Courts have held that employers have a common law duty to reasonably safeguard their employees’ confidential information. A recent and high profile case from Pennsylvania dealt with a large-scale data breach that exposed the information of approximately 62,000 current and former UPMC employees. In the subsequent class action lawsuit brought by the affected employees, the Pennsylvania Supreme Court held that UPMC had a duty to take reasonable security measures to protect its workers’ data. See Dittman v. UPMC, 649 Pa. 496, 196 A.3d 1036 (2018)  While UPMC's employees’ confidential health information was not at issue in this litigation, the reasoning and holding utilized by the Pennsylvania Supreme Court applies to employers' duty to protect their employees' private health information.

There are clear, and sometimes simple, steps that employers can take to prevent these scenarios and better safeguard their employees' confidential health information. These steps include:

  • Identifying and addressing third-party vendors' vulnerabilities that enhance risk, especially as to the electronic transfer of employee health information or other sensitive data.

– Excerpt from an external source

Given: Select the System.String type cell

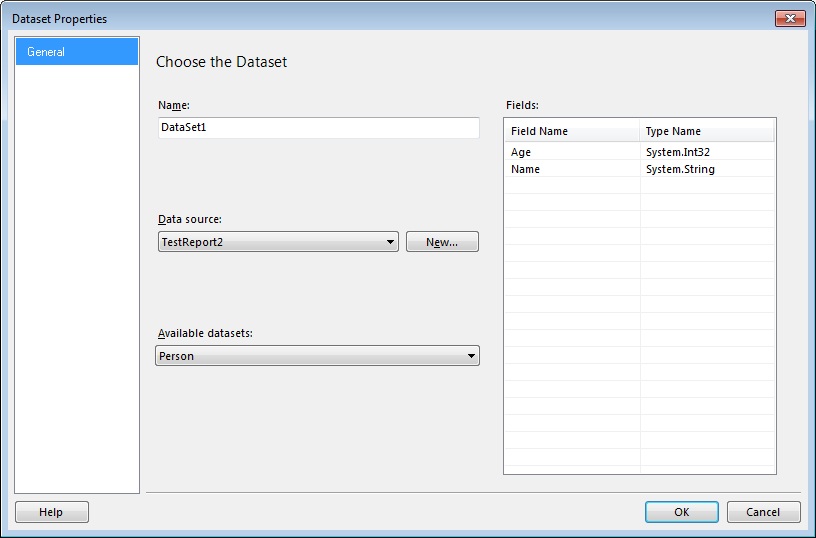Looking at the screenshot, I should coord(706,169).
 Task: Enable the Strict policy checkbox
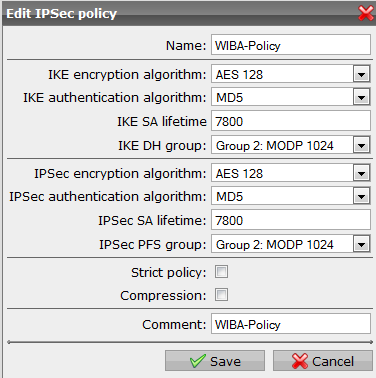tap(221, 272)
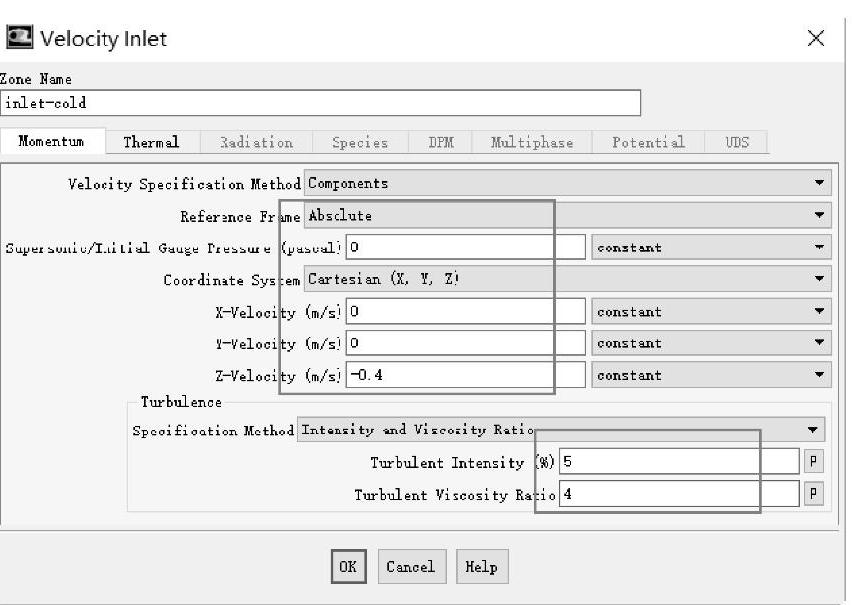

  • Increasing investment in security software systems and ensuring that all employees are adequately trained in these systems' importance and use for protecting sensitive information.
  • Requiring VPN or other secure connection, such as multifactor authentication, when accessing data systems remotely.
  • Backing up employees' private health information or other sensitive data and storing it off-network to minimize points of access.
  • Increasing the involvement of corporate officers and boards of directors in security matters to ensure leadership is appropriately aware of the risks of data breaches and the potential impact these breaches can and will have.
  • Establishing a security incident response team familiar with and trained to comply with applicable rules and laws regarding confidentiality of employee medical and health information, i.e., ADA, GINA, HIPAA, and the Health Breach Notification Rule.
  • Conducting periodic data breach drills to test the effectiveness of your incident response plans.
  • Reviewing, and enhancing when necessary, all safeguards in place with respect to employees' confidential health information in order to reduce the risk of breaches and maintain compliance with applicable rules and laws.
  • Developing and keeping up-to-date templates for notice of breach letters.
  • Purchasing effective cyber liability insurance commensurate that provides sufficient coverage for company specific needs and breach-exposure risk.